Dataset records:
————————

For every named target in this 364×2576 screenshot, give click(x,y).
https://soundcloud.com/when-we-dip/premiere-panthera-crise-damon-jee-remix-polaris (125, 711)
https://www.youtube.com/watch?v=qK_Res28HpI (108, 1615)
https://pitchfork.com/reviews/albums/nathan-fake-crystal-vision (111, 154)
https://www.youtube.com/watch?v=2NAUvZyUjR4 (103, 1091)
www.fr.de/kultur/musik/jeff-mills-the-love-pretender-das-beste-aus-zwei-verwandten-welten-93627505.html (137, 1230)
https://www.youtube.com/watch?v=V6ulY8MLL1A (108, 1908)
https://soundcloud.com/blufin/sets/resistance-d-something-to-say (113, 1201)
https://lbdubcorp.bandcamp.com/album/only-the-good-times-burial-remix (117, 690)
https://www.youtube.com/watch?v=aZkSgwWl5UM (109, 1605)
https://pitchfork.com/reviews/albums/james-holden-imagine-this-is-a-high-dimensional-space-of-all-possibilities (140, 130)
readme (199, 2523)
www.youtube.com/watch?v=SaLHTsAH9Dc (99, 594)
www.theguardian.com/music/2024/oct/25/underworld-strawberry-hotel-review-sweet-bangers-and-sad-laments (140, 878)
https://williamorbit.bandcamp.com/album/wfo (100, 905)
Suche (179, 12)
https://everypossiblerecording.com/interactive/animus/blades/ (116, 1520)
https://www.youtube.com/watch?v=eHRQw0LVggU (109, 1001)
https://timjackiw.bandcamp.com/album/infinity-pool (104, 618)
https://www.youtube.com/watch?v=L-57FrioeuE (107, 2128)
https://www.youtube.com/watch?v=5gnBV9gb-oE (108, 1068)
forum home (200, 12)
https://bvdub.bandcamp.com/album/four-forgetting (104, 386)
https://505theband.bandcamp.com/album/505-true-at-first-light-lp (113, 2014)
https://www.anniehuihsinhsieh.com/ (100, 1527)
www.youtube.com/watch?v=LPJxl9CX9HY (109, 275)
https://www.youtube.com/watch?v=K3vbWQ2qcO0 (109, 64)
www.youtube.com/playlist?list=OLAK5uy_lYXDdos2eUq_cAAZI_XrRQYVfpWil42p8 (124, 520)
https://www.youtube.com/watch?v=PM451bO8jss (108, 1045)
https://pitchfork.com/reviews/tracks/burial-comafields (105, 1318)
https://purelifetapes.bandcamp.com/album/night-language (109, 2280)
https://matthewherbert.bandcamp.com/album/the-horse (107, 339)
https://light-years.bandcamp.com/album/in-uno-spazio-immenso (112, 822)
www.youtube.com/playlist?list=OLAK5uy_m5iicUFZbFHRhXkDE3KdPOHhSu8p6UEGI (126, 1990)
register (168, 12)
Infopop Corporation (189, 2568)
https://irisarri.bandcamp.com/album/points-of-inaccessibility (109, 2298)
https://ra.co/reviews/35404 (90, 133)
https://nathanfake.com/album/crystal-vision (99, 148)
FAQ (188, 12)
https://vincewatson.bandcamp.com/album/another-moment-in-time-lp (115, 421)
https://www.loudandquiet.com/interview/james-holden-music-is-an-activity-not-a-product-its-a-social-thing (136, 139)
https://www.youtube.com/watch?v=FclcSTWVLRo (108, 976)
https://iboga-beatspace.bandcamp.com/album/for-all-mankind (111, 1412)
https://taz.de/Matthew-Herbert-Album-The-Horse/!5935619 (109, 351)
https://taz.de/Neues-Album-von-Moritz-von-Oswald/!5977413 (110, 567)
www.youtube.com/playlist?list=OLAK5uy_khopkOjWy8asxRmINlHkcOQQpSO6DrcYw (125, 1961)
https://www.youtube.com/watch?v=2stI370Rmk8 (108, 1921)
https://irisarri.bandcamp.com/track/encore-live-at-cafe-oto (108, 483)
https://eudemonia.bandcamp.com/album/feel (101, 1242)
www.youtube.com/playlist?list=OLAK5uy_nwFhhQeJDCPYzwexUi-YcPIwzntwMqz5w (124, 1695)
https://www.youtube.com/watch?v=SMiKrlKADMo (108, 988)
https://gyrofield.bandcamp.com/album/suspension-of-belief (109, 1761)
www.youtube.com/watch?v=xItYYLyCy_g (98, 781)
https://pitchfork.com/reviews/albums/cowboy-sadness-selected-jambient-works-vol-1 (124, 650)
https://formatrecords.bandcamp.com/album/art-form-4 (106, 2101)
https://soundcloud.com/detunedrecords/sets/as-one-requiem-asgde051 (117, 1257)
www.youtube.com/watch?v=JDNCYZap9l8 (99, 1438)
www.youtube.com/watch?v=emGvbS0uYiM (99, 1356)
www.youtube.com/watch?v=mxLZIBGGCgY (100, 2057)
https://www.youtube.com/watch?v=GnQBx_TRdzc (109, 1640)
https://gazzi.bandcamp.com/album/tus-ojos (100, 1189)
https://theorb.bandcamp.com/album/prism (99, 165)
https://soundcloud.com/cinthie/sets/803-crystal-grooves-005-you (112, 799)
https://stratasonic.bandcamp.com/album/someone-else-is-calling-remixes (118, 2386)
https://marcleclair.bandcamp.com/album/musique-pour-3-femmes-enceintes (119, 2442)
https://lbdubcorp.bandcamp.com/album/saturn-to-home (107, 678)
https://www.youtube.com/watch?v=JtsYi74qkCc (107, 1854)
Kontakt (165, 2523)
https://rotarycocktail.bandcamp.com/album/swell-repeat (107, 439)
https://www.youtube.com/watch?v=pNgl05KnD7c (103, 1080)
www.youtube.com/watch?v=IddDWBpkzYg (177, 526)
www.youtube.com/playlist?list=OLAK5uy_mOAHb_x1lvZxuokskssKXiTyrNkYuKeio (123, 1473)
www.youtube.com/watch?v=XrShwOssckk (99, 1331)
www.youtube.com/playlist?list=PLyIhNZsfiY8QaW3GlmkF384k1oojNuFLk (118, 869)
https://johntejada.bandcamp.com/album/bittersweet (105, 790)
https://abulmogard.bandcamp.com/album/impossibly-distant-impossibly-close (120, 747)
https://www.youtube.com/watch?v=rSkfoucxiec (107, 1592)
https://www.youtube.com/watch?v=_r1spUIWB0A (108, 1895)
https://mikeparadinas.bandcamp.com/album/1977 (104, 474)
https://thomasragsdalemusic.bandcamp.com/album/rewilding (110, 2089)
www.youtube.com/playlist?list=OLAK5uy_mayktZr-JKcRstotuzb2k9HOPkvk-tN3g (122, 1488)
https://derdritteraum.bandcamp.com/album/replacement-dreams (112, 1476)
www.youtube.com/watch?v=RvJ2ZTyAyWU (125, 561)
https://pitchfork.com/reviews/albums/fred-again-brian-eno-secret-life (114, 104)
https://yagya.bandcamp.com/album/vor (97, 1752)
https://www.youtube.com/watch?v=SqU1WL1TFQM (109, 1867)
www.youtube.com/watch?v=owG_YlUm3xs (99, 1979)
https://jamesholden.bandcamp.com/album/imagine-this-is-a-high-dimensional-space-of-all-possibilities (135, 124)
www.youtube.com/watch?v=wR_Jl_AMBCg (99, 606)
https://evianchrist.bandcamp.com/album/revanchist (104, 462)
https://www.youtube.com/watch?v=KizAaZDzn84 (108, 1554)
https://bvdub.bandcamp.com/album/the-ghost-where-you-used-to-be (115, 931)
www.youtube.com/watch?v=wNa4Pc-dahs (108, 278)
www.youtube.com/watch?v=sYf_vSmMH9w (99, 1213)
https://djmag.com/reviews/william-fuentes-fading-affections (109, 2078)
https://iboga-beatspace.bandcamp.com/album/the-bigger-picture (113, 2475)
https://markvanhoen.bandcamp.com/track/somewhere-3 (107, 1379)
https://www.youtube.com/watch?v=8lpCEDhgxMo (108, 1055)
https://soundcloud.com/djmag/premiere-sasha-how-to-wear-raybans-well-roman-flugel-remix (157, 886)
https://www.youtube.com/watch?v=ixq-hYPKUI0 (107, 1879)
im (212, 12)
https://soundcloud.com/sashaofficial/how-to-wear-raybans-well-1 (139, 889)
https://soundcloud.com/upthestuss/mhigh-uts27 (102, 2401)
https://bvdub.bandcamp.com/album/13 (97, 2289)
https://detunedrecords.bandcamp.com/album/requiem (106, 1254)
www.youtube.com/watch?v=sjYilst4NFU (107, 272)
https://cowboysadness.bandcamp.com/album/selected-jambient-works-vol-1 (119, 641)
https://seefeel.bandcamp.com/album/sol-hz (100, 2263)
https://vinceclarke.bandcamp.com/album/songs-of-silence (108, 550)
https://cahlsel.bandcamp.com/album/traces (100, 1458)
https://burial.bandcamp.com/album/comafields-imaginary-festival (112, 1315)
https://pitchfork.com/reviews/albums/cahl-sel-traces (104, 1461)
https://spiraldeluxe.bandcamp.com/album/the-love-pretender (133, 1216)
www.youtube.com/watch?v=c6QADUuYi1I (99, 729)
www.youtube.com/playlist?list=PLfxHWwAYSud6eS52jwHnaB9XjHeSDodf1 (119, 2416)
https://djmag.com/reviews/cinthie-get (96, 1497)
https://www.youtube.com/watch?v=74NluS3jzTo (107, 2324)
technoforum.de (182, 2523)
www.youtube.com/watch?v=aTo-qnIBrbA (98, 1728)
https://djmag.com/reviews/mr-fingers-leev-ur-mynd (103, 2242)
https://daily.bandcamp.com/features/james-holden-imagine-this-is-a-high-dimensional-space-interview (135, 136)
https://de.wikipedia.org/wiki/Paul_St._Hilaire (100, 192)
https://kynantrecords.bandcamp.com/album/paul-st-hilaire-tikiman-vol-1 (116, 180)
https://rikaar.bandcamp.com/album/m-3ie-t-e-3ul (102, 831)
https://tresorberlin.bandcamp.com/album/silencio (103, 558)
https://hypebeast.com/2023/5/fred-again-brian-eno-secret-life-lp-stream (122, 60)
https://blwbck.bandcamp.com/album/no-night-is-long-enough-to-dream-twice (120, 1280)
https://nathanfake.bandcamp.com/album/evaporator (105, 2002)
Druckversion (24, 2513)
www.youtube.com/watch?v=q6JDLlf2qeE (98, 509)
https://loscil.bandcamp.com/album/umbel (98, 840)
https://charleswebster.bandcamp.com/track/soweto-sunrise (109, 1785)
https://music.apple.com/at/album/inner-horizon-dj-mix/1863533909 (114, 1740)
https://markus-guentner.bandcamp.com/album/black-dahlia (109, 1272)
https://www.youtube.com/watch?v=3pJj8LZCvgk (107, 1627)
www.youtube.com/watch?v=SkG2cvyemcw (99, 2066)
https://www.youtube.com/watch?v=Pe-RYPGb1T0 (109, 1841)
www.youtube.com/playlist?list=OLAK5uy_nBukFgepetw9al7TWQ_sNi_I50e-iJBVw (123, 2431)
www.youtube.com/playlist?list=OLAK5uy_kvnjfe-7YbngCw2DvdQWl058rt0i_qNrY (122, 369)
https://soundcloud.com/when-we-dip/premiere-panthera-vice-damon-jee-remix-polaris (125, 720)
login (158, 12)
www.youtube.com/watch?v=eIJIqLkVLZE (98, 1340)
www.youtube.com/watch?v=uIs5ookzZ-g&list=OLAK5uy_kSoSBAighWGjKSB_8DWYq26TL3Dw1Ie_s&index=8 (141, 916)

————————

Task to complete:
Of all the entries above, repeat only the lines from the line that has "https://www.youtube.com/watch?v=ixq-hYPKUI0 (107, 1879)" to the line that has "https://detunedrecords.bandcamp.com/album/requiem (106, 1254)", both lines included, exactly.

Finished task:
https://www.youtube.com/watch?v=ixq-hYPKUI0 (107, 1879)
im (212, 12)
https://soundcloud.com/sashaofficial/how-to-wear-raybans-well-1 (139, 889)
https://soundcloud.com/upthestuss/mhigh-uts27 (102, 2401)
https://bvdub.bandcamp.com/album/13 (97, 2289)
https://detunedrecords.bandcamp.com/album/requiem (106, 1254)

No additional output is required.